Not so well understood is that it takes more than iron ore to make steel and that in many cases, the demand and price performance of the metals that give the full range of steel products their special properties has been as good, if not better.
Manganese is a case in point. It has gone ballistic thanks to increasingly tight supply/demand fundamentals, with power shortages in South Africa being the latest scare for steel makers who, on average, consume about 6 kilograms of the stuff for each tonne of carbon steel they produce.
Compared with the iron ore market, the seaborne trade in manganese is tiny – about 16 million tonnes a year – but mining the stuff can be hugely profitable.
BHP Billiton supplies about 15% of the world's total supply and in the December half-year, booked an underlying earnings before interest and tax result from the business of $US431 million.

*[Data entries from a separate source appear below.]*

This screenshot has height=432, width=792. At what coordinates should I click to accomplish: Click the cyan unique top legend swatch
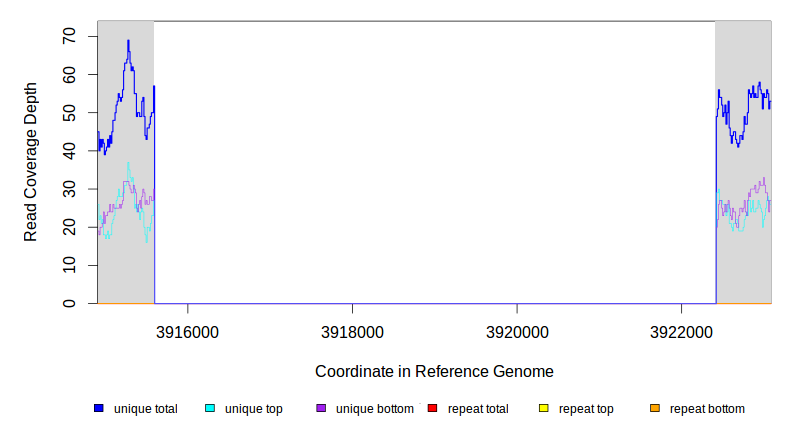tap(210, 409)
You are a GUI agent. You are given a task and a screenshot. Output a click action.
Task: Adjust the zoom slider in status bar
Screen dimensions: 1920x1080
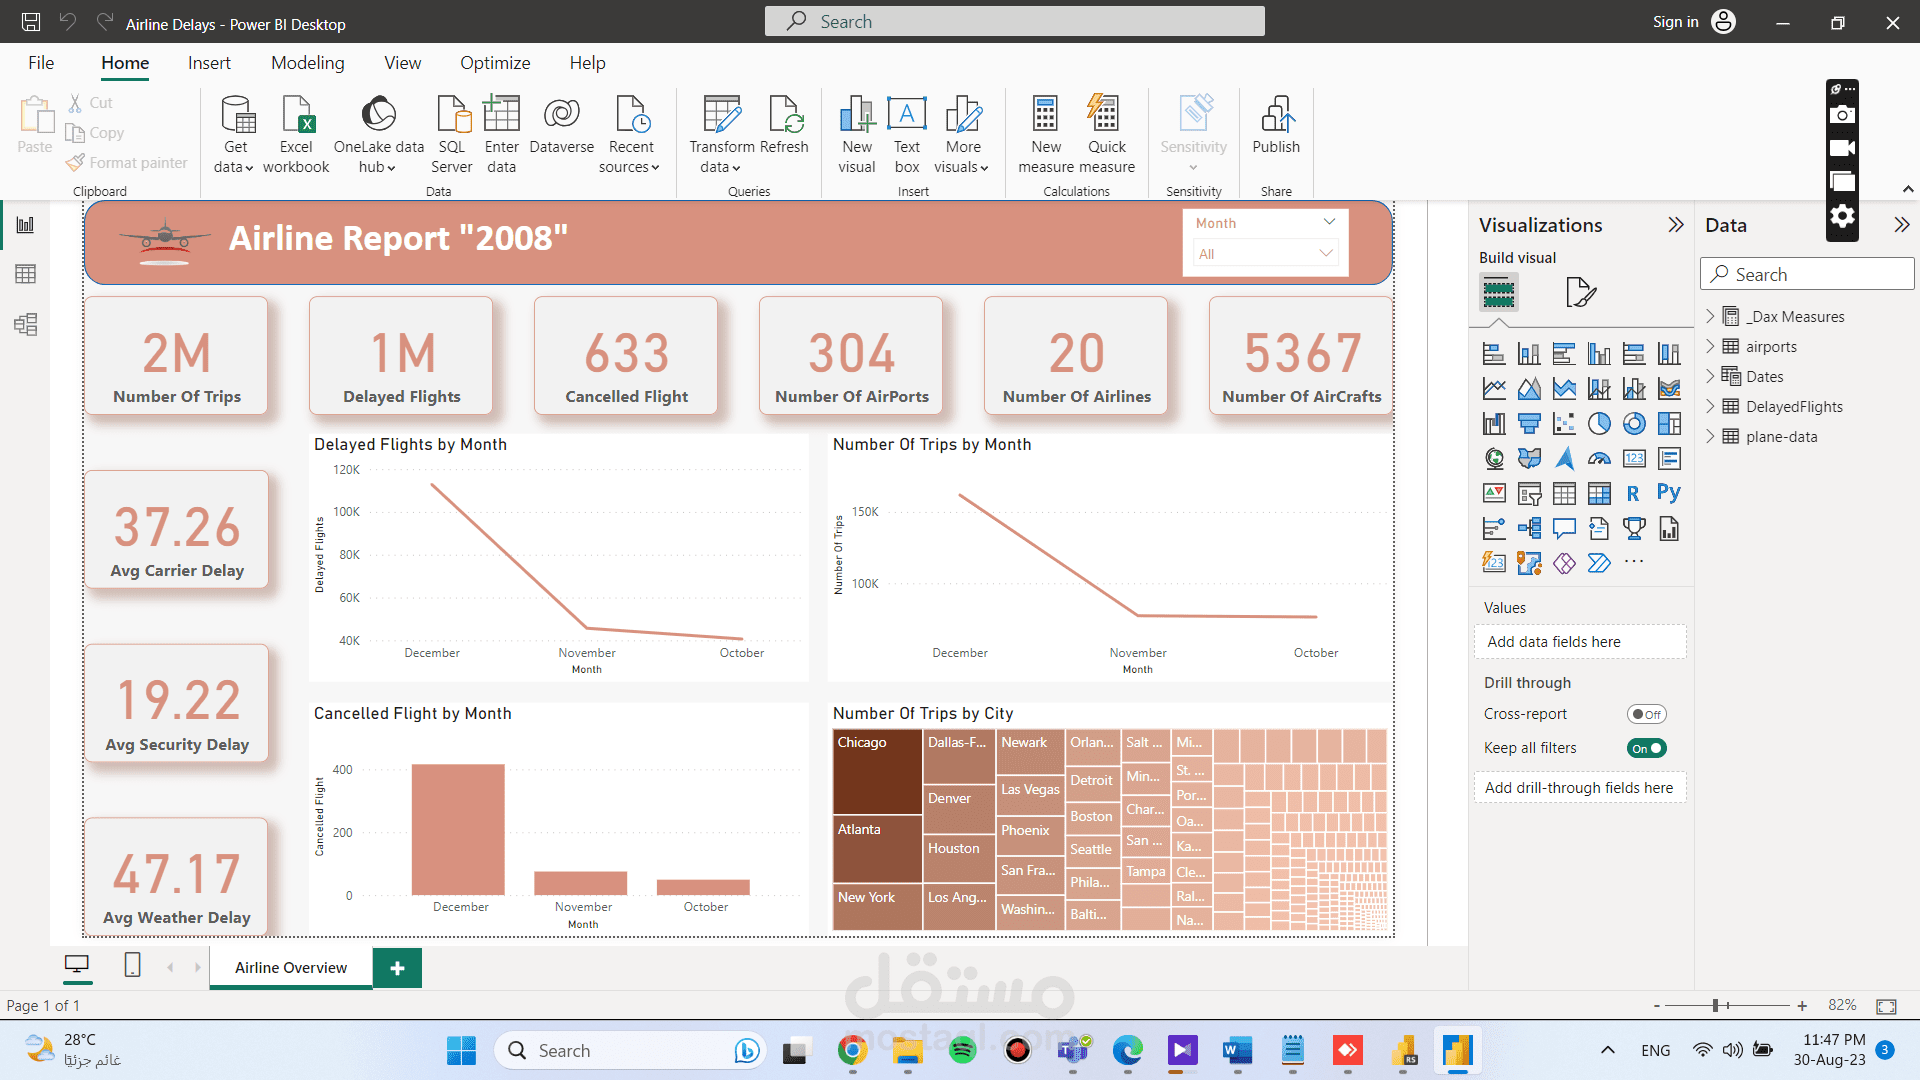[x=1715, y=1005]
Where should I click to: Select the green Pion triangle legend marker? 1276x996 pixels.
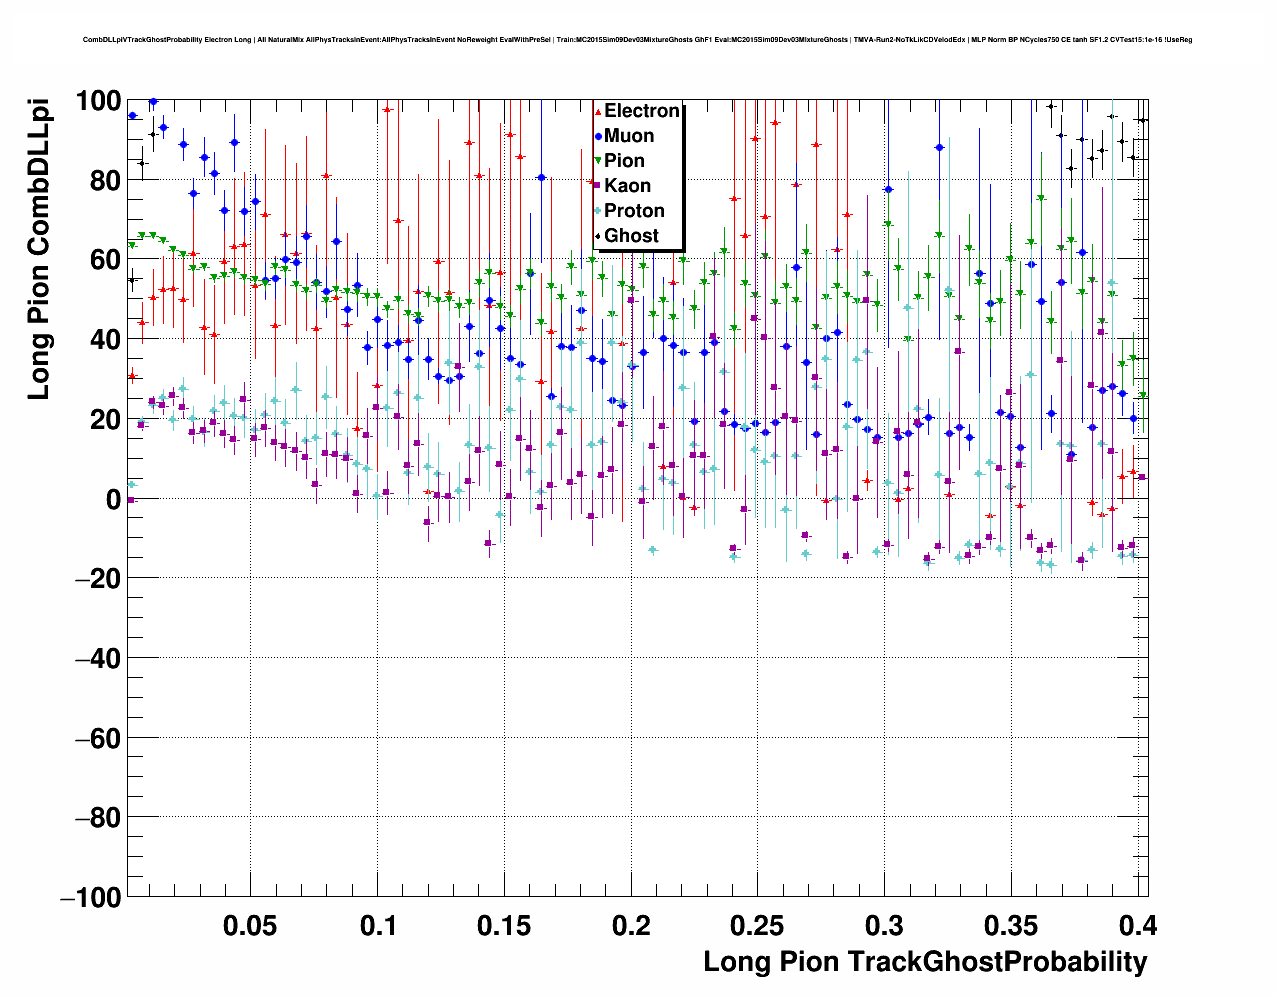(x=598, y=161)
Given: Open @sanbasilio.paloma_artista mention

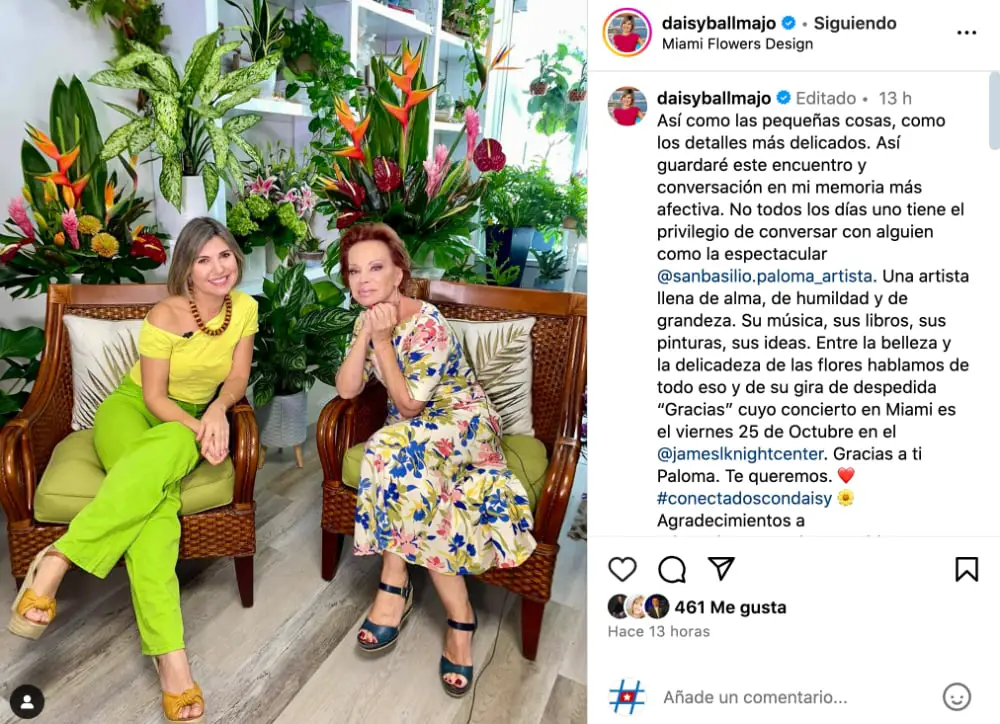Looking at the screenshot, I should click(766, 276).
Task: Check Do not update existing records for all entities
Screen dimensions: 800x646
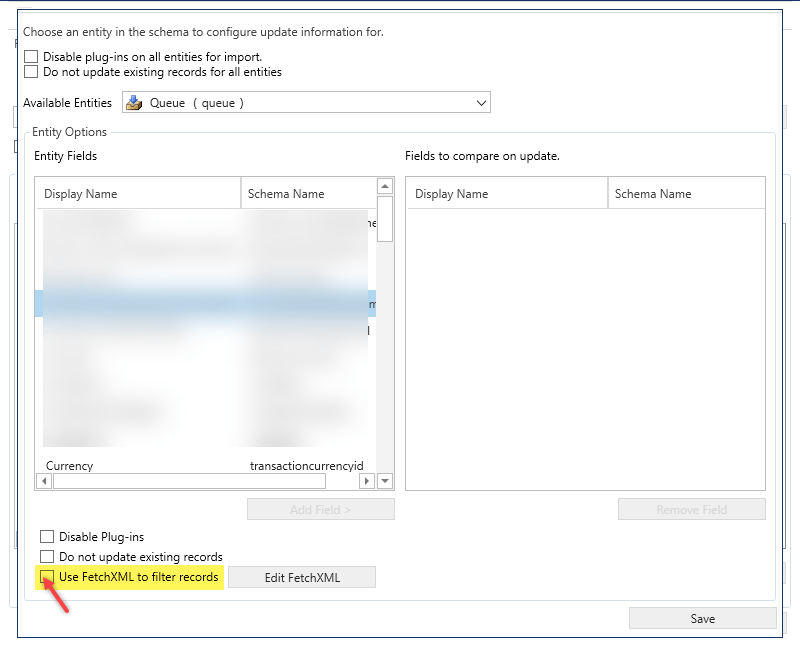Action: [31, 72]
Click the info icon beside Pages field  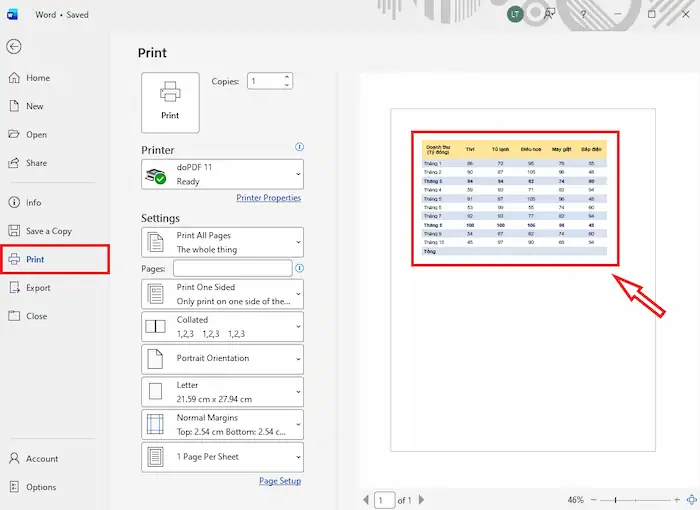(300, 268)
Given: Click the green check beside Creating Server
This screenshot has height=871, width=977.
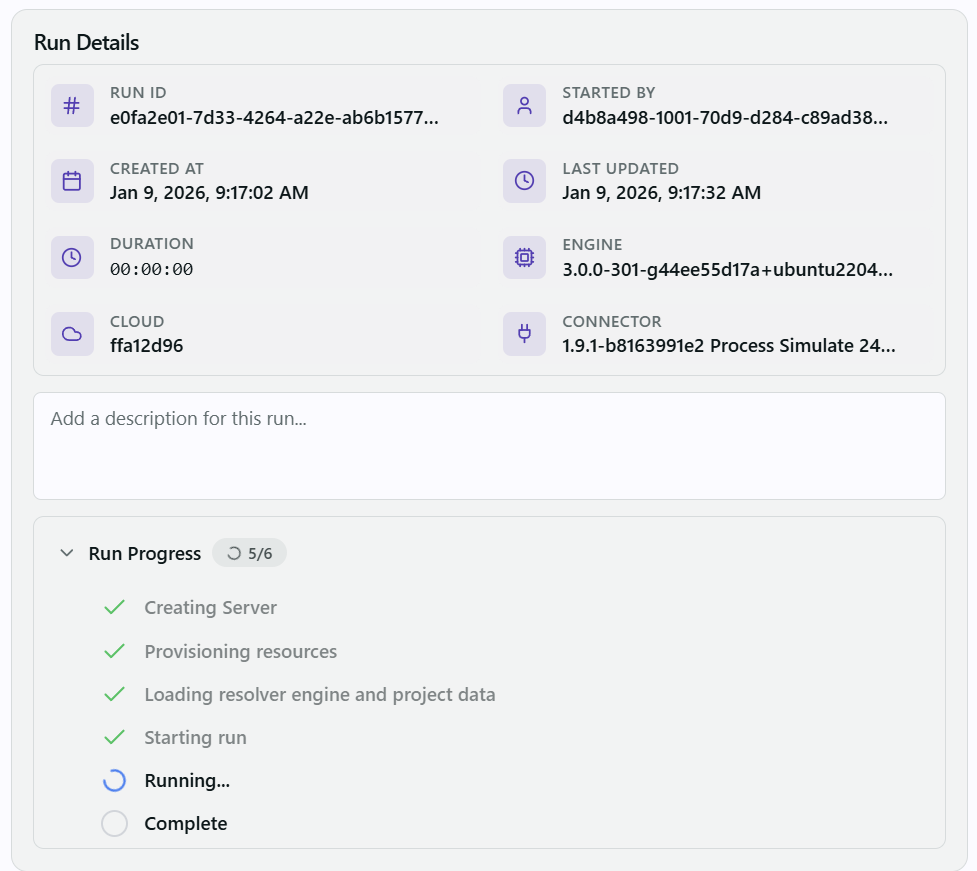Looking at the screenshot, I should point(115,607).
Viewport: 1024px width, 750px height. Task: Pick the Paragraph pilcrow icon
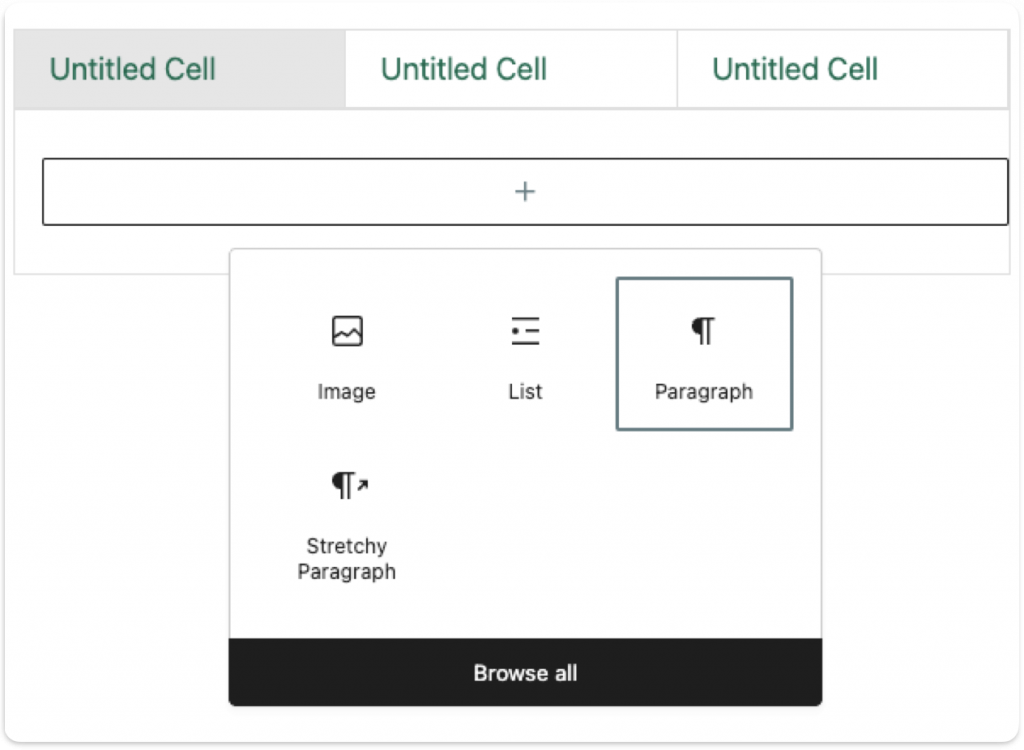[x=703, y=331]
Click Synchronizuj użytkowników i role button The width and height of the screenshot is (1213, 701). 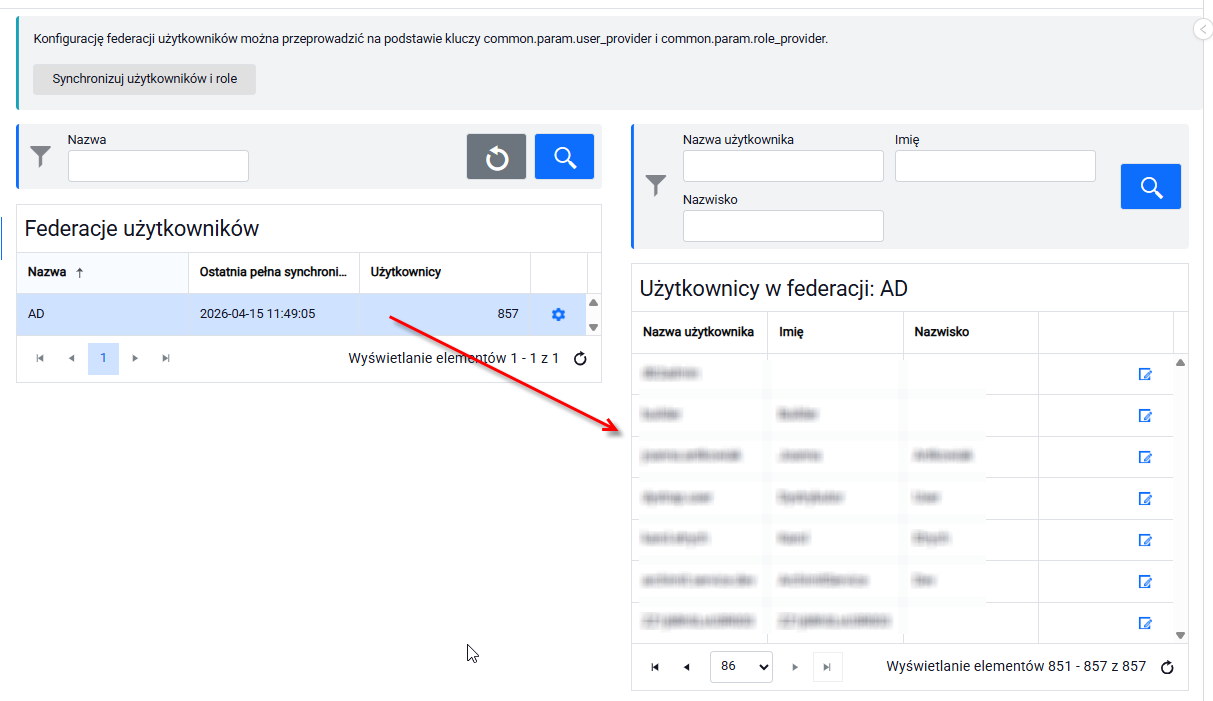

Australia has two other producers – Consolidated Minerals and OM Holdings.
Ukrainian billionaire Gennadiy Bogolyubov saw what was coming and outbid everyone for ownership of ConsMin earlier this year. He ended up paying $1.3 billion – more than double the opening $625 million bid from Brian Gilbertson's equity house Pallinghurst.
Bogolyubov got a bargain. Since the takeover, contract prices secured by BHP for manganese ore have rocketed from $US2.70 a metric tonne unit in 2007 to a heady $US11.20/mtu. That is why OM's market capitalisation has grown hand over fist to more than $600 million.
All that is very interesting, but the manganese boom is still not a headline grabber. Garimpeiro's tip is that it won't be quiet for much longer, with punters set to turn their attention to the clutch of manganese explorers that offer leveraged exposure to the boom.